* _Task_:
Only some lines are wanted. Transcribe, exactly, the lines below from the line with "Image resolution: width=569" up to and including the line with "Given: Click the closed".

━━━━━━━━━━━━━━━━━━━━

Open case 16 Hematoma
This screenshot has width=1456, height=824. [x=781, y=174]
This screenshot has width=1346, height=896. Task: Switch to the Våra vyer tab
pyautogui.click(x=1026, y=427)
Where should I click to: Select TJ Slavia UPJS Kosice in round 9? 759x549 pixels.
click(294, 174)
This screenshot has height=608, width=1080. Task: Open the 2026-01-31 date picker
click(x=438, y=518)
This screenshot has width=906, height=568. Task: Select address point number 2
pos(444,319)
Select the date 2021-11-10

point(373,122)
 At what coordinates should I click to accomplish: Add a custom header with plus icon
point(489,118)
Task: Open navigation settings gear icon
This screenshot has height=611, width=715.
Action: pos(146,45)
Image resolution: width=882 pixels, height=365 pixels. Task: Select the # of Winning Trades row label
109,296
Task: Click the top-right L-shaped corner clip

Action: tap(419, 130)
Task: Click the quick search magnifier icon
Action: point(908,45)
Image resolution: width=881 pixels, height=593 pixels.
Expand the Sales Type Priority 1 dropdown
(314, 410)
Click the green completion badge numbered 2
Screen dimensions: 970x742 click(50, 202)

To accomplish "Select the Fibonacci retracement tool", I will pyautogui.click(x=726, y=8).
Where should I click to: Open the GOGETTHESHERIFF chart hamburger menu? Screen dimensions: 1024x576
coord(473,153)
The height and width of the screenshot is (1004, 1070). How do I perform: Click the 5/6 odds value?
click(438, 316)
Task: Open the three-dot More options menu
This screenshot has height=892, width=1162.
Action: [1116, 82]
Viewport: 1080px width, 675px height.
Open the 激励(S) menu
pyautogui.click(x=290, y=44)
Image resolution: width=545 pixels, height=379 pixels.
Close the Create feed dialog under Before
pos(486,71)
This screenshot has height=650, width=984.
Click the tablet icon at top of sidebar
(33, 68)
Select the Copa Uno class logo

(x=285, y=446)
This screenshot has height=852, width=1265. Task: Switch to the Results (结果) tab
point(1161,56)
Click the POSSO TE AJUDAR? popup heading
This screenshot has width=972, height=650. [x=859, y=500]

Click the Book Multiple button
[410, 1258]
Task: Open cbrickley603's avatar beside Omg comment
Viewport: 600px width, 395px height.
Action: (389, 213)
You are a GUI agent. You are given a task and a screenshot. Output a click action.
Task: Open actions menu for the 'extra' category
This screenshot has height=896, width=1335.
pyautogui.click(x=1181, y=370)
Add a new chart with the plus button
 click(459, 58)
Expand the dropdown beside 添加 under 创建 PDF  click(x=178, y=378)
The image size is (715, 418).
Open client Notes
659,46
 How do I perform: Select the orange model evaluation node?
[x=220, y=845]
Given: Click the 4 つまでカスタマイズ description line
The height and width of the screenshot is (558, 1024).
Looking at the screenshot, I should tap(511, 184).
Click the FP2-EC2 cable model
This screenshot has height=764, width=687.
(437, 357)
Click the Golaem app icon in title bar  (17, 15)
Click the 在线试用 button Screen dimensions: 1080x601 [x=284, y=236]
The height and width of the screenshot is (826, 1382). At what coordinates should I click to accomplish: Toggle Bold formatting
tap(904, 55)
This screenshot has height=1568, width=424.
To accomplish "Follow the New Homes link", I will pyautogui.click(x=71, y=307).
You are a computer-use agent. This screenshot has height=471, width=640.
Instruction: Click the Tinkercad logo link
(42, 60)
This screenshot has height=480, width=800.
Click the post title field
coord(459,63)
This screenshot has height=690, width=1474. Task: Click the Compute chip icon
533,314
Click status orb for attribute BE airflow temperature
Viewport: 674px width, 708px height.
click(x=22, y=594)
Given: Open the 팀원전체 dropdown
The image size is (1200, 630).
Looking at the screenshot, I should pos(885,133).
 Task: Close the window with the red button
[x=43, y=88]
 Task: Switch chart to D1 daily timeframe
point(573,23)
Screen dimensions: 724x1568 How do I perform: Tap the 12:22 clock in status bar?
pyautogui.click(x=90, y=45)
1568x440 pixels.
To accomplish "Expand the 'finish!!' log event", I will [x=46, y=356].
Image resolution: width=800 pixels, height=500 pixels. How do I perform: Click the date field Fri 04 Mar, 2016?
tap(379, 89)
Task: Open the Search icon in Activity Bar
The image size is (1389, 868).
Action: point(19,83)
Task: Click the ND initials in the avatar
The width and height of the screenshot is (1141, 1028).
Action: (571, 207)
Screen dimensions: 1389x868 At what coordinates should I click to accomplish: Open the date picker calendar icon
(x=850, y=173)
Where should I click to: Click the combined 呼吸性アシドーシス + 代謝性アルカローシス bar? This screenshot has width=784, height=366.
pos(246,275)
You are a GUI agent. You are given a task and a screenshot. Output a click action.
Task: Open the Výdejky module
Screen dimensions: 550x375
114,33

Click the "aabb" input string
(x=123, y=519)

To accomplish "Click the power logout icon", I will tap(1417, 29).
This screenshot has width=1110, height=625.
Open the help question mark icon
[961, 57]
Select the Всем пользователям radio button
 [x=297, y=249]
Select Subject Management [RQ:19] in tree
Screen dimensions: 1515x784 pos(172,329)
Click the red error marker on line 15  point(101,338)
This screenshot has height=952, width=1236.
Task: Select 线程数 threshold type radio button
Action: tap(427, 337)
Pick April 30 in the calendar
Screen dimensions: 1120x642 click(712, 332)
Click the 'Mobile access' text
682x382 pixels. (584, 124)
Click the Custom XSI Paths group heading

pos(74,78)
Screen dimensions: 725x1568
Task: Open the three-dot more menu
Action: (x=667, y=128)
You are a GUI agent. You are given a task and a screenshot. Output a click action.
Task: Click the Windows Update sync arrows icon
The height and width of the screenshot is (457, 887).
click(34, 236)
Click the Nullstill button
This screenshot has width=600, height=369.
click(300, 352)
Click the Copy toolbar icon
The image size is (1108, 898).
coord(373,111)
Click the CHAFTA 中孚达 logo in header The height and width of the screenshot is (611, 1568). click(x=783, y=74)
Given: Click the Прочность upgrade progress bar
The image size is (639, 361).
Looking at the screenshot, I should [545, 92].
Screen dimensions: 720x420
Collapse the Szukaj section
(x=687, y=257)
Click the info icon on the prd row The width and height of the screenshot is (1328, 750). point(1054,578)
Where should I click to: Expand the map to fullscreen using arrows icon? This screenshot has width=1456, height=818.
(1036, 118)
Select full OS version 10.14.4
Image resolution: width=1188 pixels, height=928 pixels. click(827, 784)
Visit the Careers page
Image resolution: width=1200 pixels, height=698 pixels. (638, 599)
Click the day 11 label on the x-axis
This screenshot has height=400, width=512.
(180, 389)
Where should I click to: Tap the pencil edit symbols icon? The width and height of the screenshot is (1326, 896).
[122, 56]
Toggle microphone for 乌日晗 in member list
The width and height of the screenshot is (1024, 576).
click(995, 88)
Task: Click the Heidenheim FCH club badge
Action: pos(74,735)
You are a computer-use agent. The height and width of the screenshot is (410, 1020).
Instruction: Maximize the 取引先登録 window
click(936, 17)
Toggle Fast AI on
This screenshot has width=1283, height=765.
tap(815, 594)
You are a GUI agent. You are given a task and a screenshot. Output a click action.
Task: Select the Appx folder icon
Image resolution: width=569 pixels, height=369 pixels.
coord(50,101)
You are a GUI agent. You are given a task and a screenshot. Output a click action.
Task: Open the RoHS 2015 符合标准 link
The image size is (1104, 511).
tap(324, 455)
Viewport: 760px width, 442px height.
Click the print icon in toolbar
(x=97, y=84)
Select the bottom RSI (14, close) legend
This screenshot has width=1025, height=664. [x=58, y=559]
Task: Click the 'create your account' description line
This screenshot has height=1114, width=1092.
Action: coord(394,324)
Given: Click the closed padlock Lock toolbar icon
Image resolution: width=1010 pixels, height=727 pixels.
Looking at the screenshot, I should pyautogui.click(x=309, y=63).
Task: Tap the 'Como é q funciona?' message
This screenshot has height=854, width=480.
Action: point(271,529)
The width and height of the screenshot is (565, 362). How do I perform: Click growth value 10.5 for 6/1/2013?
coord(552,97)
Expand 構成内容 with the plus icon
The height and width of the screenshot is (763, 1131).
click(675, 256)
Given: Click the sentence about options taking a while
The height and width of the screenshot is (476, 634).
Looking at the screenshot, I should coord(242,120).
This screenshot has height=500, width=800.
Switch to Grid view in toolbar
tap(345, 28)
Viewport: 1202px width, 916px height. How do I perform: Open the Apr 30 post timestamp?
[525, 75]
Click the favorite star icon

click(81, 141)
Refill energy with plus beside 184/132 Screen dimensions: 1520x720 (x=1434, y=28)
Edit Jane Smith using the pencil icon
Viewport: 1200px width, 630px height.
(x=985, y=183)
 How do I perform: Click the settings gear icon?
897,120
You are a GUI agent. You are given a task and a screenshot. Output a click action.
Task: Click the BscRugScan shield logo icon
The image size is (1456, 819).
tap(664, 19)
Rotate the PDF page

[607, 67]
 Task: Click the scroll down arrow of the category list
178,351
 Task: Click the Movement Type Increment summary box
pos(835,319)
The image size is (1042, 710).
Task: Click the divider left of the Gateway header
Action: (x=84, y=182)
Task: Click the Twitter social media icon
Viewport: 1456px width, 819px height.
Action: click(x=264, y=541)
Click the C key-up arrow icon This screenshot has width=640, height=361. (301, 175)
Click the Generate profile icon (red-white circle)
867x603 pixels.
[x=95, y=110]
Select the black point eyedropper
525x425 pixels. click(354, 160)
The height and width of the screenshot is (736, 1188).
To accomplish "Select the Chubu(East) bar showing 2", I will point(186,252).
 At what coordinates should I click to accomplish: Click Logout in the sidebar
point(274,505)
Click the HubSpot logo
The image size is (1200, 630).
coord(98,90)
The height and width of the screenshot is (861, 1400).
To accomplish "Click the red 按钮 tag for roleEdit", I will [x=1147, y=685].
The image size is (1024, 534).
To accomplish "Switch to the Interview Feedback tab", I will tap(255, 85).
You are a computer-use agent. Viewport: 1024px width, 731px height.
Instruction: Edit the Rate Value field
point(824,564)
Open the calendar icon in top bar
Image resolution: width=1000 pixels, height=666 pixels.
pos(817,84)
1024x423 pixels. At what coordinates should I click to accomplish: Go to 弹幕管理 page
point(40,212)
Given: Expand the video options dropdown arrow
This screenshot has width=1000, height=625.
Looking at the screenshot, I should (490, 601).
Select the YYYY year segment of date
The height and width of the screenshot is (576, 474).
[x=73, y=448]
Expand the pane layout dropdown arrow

━━━━━━━━━━━━━━━━━━━━

* _Solved problem_:
Image resolution: width=569 pixels, height=369 pixels.
coord(50,101)
You are a GUI agent. You are given a task and a screenshot. Output a click action.
Task: Open the RoHS 2015 符合标准 link
The image size is (1104, 511).
tap(324, 455)
Viewport: 760px width, 442px height.
Click the print icon in toolbar
(x=97, y=84)
Select the bottom RSI (14, close) legend
This screenshot has width=1025, height=664. [x=58, y=559]
Task: Click the 'create your account' description line
This screenshot has height=1114, width=1092.
Action: coord(394,324)
Given: Click the closed padlock Lock toolbar icon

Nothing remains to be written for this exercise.